Stored records:
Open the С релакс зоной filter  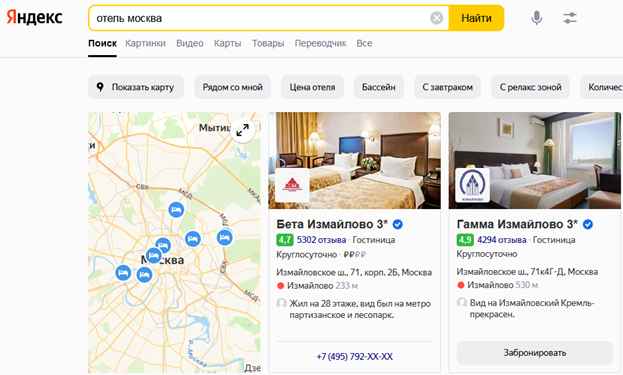click(x=530, y=87)
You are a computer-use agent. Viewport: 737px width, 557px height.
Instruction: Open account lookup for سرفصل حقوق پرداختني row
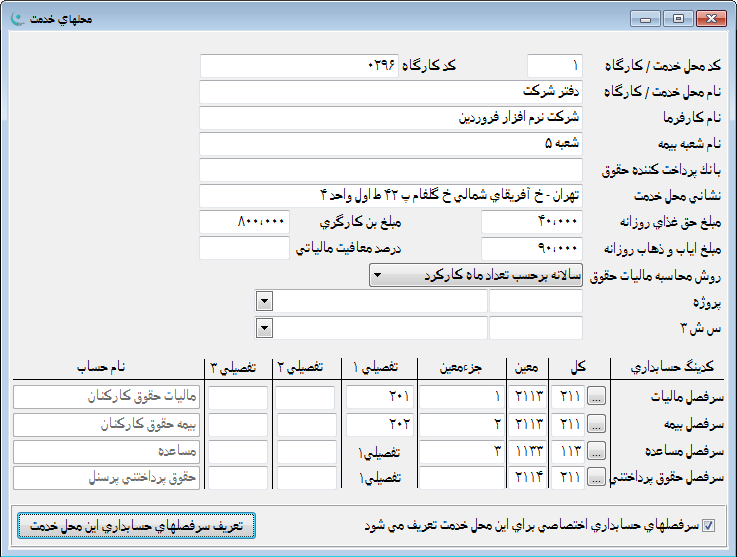point(599,478)
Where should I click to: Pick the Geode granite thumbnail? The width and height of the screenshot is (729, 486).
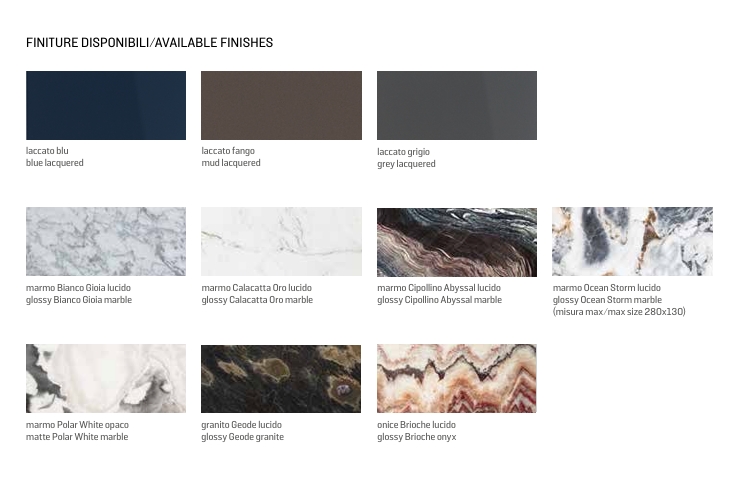[x=281, y=379]
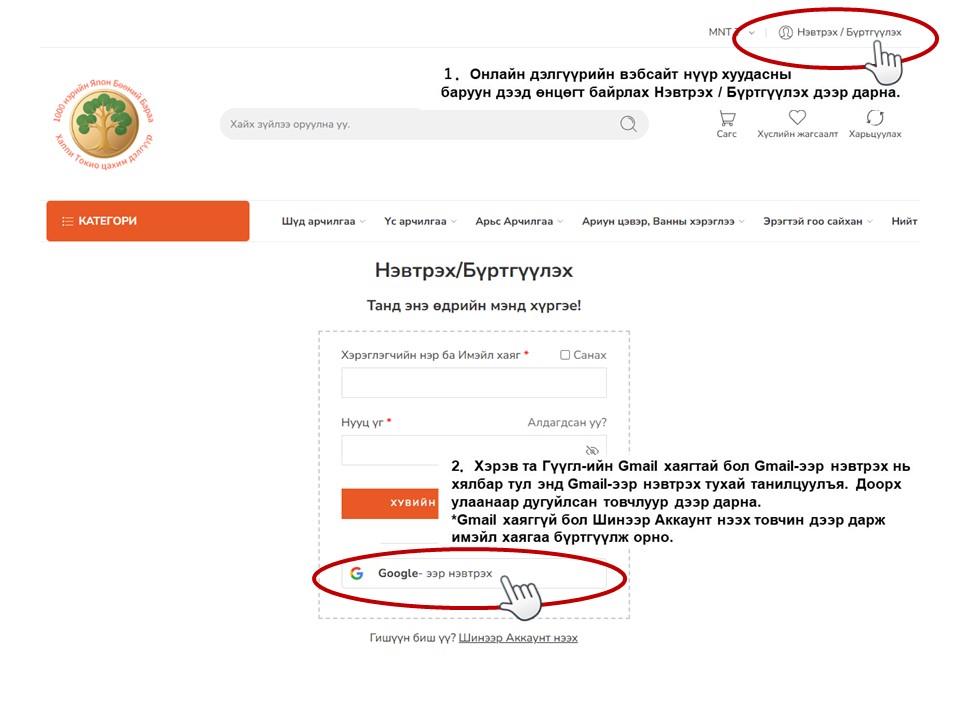Click the compare (Харьцуулах) arrows icon
Image resolution: width=960 pixels, height=720 pixels.
[x=875, y=118]
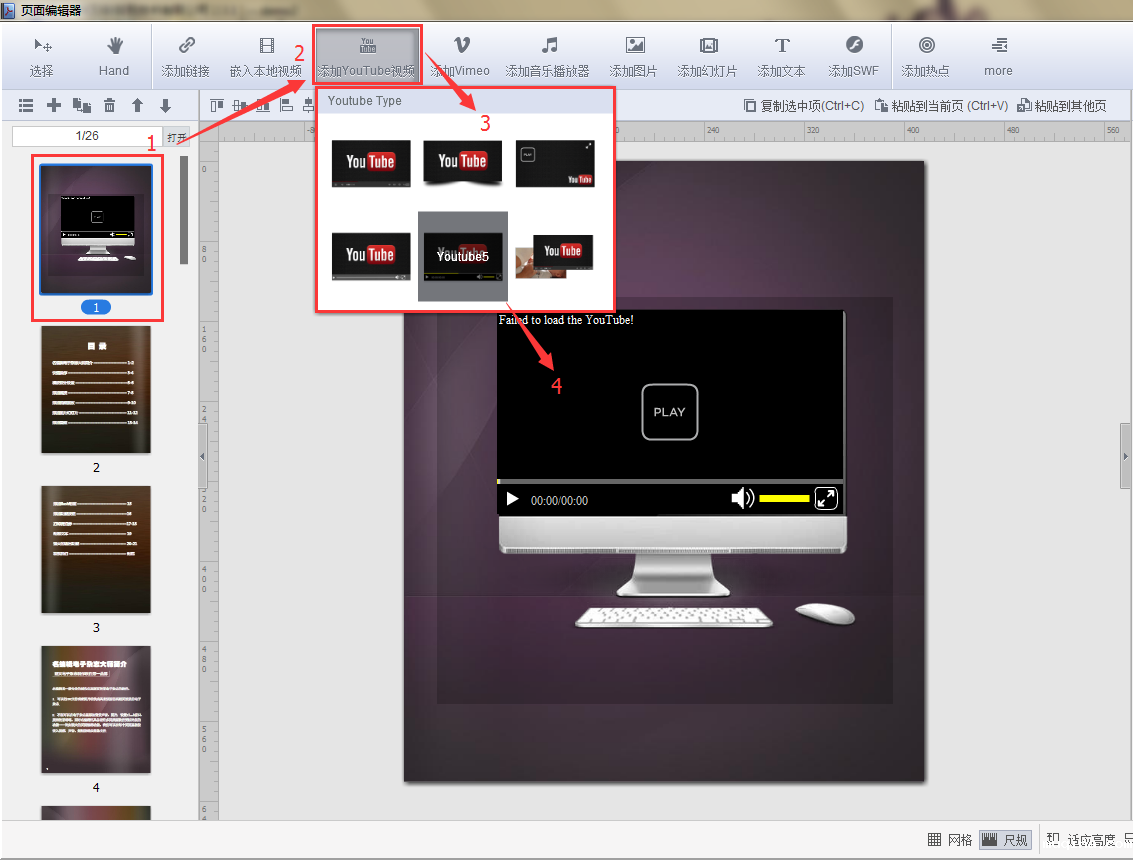This screenshot has width=1133, height=860.
Task: Select the Add Text (添加文本) tool
Action: [781, 56]
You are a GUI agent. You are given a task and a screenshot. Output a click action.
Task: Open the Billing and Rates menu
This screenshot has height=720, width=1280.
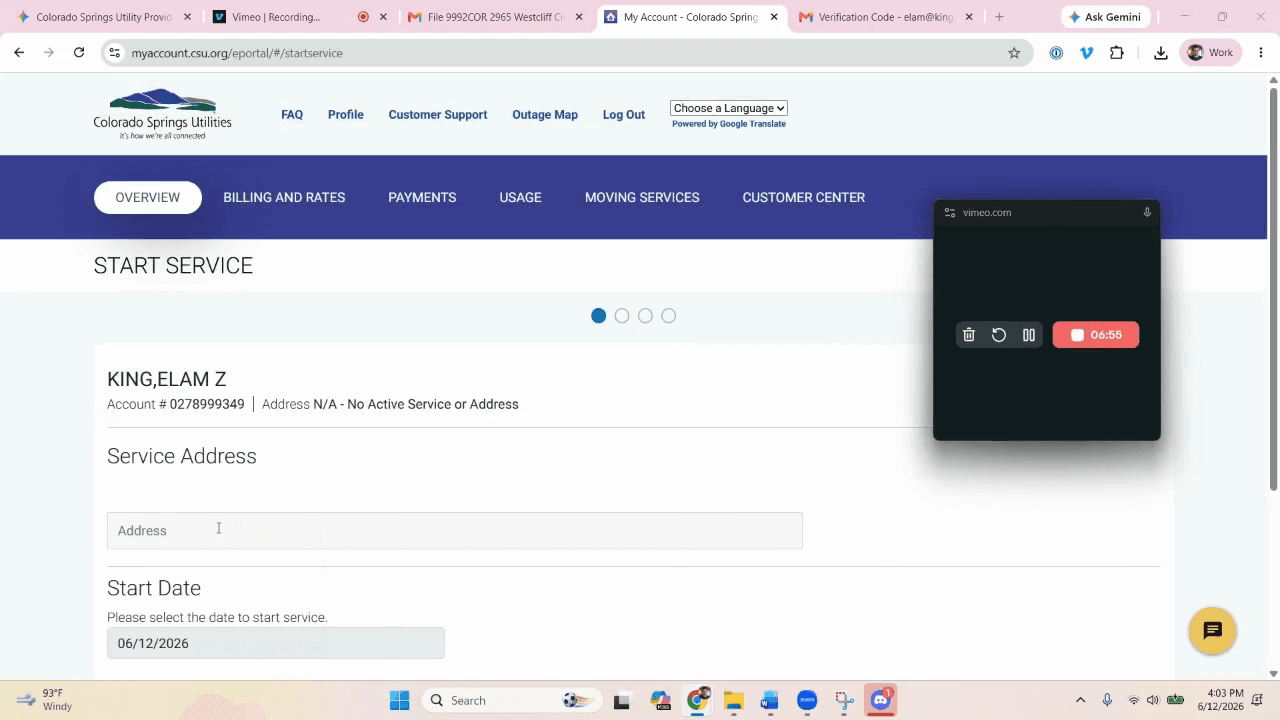coord(284,197)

The problem: Repeat word for word the lines beginning at the one with "Task: Open the Billing and Rates menu" and ending at the final line of the records above, both included, and no others. Leave the pictures out.

Your solution:
Task: Open the Billing and Rates menu
This screenshot has height=720, width=1280.
coord(284,197)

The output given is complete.